## Exercise details
Give every line of the records exactly, please, from the first up to and including the one containing "Click the circled".

[Task material — start]

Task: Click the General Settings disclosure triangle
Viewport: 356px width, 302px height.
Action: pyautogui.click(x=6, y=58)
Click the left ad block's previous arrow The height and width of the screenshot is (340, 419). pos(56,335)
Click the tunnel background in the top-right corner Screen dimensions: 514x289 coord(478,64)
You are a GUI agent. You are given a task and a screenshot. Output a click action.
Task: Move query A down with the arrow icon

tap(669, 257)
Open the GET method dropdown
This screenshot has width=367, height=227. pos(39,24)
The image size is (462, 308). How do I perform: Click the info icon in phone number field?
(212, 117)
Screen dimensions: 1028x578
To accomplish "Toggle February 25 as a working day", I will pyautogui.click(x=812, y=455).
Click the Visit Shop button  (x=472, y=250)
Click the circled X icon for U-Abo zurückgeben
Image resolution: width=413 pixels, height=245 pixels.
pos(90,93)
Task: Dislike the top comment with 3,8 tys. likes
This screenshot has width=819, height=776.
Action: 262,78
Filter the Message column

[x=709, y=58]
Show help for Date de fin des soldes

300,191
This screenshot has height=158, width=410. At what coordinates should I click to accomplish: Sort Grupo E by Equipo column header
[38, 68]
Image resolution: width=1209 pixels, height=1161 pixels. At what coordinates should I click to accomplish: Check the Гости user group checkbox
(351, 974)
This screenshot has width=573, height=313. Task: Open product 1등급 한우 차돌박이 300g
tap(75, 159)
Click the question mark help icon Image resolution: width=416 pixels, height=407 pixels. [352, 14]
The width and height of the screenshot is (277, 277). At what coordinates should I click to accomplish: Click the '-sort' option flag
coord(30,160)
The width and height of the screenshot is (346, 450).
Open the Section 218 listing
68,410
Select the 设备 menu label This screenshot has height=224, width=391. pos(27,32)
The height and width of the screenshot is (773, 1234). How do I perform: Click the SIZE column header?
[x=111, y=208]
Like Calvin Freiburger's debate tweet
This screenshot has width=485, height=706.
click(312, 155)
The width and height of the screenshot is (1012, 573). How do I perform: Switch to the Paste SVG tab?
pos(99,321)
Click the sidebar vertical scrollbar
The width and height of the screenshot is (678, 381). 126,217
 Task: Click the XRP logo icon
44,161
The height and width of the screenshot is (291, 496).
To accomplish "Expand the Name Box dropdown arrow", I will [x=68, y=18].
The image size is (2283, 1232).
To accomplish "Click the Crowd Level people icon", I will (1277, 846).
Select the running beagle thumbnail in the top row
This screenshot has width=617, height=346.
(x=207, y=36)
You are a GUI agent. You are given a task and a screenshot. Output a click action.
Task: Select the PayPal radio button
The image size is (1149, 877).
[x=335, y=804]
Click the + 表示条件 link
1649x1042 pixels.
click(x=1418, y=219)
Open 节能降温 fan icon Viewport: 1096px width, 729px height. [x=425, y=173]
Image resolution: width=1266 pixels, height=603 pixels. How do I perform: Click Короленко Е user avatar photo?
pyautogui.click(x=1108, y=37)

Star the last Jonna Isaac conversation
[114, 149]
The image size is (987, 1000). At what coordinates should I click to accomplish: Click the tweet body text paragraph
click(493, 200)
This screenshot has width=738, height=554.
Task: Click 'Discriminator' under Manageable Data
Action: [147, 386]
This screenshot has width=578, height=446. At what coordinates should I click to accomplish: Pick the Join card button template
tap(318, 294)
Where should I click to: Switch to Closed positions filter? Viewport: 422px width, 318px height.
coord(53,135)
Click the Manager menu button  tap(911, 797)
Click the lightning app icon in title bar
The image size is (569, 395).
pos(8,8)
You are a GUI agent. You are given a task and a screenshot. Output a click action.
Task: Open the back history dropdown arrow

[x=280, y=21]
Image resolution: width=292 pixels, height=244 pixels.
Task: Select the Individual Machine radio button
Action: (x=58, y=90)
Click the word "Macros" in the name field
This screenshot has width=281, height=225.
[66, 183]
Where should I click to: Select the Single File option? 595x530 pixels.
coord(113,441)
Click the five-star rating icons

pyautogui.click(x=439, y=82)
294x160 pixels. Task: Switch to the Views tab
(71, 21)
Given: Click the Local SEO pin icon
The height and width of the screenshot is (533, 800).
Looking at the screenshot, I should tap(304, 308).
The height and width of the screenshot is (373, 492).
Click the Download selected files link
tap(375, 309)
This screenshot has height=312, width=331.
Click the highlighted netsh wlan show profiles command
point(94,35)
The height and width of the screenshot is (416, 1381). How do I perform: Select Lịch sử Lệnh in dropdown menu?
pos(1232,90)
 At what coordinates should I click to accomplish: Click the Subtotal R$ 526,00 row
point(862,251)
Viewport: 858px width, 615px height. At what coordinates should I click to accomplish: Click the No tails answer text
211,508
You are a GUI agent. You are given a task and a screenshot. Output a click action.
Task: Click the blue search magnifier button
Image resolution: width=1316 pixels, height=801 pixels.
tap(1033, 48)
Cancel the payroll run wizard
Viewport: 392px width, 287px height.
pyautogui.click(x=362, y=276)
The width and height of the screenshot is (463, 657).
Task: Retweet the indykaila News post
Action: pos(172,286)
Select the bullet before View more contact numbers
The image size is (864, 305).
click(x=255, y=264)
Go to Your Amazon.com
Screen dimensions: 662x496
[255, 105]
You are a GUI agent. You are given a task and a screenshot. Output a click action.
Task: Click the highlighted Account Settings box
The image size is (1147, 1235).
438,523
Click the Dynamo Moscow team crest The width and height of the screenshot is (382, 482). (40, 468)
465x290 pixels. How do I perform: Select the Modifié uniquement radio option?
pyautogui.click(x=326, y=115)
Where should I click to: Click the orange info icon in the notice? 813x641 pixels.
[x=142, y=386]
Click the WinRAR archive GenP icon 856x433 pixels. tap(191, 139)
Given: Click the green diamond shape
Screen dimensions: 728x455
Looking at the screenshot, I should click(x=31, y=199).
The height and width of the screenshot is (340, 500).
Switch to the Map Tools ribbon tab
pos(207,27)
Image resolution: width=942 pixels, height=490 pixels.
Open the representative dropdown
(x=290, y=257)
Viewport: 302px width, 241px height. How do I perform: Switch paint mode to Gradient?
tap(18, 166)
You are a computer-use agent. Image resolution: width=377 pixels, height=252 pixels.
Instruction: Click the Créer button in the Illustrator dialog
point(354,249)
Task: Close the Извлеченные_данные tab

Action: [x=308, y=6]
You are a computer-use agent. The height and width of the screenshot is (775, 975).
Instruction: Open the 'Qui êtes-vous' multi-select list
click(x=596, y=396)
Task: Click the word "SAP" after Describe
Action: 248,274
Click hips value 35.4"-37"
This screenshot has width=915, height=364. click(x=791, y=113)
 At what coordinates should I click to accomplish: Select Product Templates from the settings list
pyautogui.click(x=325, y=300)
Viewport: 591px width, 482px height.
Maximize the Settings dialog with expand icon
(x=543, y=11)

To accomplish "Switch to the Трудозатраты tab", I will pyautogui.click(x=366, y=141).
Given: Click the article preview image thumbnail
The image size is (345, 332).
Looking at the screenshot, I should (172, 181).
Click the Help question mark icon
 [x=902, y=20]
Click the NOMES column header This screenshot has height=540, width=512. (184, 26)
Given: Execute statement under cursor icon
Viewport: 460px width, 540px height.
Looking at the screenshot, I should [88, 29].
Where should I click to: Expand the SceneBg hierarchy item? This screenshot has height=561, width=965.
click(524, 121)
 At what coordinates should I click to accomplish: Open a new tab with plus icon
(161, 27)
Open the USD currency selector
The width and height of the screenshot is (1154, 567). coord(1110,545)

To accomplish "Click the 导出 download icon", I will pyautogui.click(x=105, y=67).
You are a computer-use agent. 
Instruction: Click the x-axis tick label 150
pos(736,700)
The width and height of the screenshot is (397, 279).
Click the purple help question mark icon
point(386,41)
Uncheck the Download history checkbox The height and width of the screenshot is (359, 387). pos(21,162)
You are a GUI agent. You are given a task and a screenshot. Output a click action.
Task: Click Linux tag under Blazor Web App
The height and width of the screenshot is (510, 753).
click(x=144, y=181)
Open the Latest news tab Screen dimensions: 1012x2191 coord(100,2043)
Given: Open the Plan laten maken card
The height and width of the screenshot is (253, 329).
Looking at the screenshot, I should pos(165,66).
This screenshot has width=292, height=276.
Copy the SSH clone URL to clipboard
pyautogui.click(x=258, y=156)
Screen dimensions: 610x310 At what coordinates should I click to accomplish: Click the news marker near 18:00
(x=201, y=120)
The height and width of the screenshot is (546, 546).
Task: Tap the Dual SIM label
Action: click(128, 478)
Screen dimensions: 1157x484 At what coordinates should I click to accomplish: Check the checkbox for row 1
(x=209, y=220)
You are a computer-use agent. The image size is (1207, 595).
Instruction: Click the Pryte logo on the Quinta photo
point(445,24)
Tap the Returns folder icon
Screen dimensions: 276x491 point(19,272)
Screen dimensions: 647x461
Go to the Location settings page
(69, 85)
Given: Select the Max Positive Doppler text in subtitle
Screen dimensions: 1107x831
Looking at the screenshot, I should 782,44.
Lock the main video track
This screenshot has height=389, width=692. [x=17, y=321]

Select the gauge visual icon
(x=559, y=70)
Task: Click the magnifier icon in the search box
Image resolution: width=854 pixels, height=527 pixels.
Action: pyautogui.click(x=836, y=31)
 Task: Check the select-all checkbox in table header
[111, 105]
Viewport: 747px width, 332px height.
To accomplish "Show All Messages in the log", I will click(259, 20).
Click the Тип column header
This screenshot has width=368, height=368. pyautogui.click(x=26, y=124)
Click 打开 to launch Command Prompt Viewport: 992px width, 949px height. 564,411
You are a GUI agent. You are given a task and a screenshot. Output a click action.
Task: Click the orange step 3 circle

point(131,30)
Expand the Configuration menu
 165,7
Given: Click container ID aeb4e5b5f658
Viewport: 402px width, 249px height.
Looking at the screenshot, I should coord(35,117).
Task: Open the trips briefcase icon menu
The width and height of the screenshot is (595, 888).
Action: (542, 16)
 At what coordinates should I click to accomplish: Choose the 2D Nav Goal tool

[Task material — finish]

## Response
Task: Click the General Settings disclosure triangle
Viewport: 356px width, 302px height.
Action: pyautogui.click(x=6, y=58)
Click the left ad block's previous arrow The height and width of the screenshot is (340, 419). pos(56,335)
Click the tunnel background in the top-right corner Screen dimensions: 514x289 coord(478,64)
You are a GUI agent. You are given a task and a screenshot. Output a click action.
Task: Move query A down with the arrow icon

tap(669, 257)
Open the GET method dropdown
This screenshot has width=367, height=227. pos(39,24)
The image size is (462, 308). How do I perform: Click the info icon in phone number field?
(212, 117)
Screen dimensions: 1028x578
To accomplish "Toggle February 25 as a working day", I will pyautogui.click(x=812, y=455).
Click the Visit Shop button  (x=472, y=250)
Click the circled X icon for U-Abo zurückgeben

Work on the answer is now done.